*** Opening of DATASET RECORDS ***
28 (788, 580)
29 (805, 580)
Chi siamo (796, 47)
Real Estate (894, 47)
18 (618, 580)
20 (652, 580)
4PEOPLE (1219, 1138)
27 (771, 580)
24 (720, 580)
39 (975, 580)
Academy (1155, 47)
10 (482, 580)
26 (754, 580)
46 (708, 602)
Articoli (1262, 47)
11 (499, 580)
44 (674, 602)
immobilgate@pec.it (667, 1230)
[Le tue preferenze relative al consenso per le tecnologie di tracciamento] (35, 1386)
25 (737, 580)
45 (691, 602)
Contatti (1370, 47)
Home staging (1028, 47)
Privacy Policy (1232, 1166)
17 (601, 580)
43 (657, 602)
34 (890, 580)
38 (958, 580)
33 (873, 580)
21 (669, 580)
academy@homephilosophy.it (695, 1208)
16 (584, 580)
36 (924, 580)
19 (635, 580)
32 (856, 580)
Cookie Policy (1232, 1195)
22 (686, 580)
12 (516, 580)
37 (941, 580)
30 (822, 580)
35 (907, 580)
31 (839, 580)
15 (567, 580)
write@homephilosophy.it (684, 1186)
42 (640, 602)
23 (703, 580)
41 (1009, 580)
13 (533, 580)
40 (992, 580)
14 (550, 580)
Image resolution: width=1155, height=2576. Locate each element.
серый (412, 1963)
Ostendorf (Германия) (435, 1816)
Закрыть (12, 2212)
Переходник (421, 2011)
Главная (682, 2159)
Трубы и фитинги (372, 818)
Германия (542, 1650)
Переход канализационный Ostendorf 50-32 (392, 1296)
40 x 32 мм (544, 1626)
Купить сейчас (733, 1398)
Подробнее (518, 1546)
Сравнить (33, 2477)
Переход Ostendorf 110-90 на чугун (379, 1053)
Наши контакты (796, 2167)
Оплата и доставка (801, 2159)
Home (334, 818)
*** Close of DATASET RECORDS ***
### EXERCISE DIRECTIONS
Reproduce all of the material above word for word.

### WRITTEN SOLUTION
28 (788, 580)
29 (805, 580)
Chi siamo (796, 47)
Real Estate (894, 47)
18 (618, 580)
20 (652, 580)
4PEOPLE (1219, 1138)
27 (771, 580)
24 (720, 580)
39 (975, 580)
Academy (1155, 47)
10 (482, 580)
26 (754, 580)
46 (708, 602)
Articoli (1262, 47)
11 (499, 580)
44 (674, 602)
immobilgate@pec.it (667, 1230)
[Le tue preferenze relative al consenso per le tecnologie di tracciamento] (35, 1386)
25 (737, 580)
45 (691, 602)
Contatti (1370, 47)
Home staging (1028, 47)
Privacy Policy (1232, 1166)
17 (601, 580)
43 (657, 602)
34 (890, 580)
38 (958, 580)
33 (873, 580)
21 (669, 580)
academy@homephilosophy.it (695, 1208)
16 (584, 580)
36 (924, 580)
19 (635, 580)
32 (856, 580)
Cookie Policy (1232, 1195)
22 (686, 580)
12 (516, 580)
37 (941, 580)
30 (822, 580)
35 (907, 580)
31 (839, 580)
15 (567, 580)
write@homephilosophy.it (684, 1186)
42 (640, 602)
23 (703, 580)
41 (1009, 580)
13 (533, 580)
40 (992, 580)
14 (550, 580)
Image resolution: width=1155, height=2576. Locate each element.
серый (412, 1963)
Ostendorf (Германия) (435, 1816)
Закрыть (12, 2212)
Переходник (421, 2011)
Главная (682, 2159)
Трубы и фитинги (372, 818)
Германия (542, 1650)
Переход канализационный Ostendorf 50-32 (392, 1296)
40 x 32 мм (544, 1626)
Купить сейчас (733, 1398)
Подробнее (518, 1546)
Сравнить (33, 2477)
Переход Ostendorf 110-90 на чугун (379, 1053)
Наши контакты (796, 2167)
Оплата и доставка (801, 2159)
Home (334, 818)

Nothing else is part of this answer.